Short problem → Copy the items from the line holding "Click the remaining" through the line holding "Image resolution: width=695", both included, swapping "Overall Progress" for "Upload Progress" and leaving everything else as it is.
##### Material #####
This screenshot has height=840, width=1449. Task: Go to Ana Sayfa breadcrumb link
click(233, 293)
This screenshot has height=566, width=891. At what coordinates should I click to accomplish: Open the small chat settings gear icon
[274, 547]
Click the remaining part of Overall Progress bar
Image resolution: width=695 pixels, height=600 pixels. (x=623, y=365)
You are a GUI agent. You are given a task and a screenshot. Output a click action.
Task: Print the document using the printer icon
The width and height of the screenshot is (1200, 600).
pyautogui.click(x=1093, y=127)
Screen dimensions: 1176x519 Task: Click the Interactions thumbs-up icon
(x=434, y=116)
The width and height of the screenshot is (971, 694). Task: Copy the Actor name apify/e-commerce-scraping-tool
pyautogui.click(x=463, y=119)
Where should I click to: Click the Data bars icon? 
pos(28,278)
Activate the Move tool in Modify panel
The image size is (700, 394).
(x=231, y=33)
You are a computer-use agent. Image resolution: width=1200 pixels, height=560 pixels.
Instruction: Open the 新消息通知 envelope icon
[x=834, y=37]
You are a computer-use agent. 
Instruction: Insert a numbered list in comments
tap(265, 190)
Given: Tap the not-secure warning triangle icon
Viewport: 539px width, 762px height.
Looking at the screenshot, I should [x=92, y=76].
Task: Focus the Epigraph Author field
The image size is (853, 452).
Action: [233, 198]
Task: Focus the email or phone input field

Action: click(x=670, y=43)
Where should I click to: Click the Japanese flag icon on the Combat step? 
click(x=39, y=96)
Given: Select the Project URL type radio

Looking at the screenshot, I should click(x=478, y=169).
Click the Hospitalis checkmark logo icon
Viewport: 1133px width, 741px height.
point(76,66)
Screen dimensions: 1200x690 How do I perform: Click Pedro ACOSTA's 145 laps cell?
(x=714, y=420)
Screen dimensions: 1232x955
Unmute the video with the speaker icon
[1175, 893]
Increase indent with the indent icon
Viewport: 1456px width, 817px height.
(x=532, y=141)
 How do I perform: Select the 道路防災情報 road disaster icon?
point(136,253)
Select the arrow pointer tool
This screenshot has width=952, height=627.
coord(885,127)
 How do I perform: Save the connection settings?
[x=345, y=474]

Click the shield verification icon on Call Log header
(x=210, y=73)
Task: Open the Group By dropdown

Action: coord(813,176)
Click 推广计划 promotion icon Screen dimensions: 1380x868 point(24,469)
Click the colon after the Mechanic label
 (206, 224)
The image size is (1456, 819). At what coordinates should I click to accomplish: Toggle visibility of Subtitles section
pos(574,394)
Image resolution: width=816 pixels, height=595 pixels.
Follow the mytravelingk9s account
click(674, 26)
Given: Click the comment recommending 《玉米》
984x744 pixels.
#####
Solution to the problem →
Click the remaining part of Upload Progress bar
Image resolution: width=695 pixels, height=600 pixels. (x=623, y=365)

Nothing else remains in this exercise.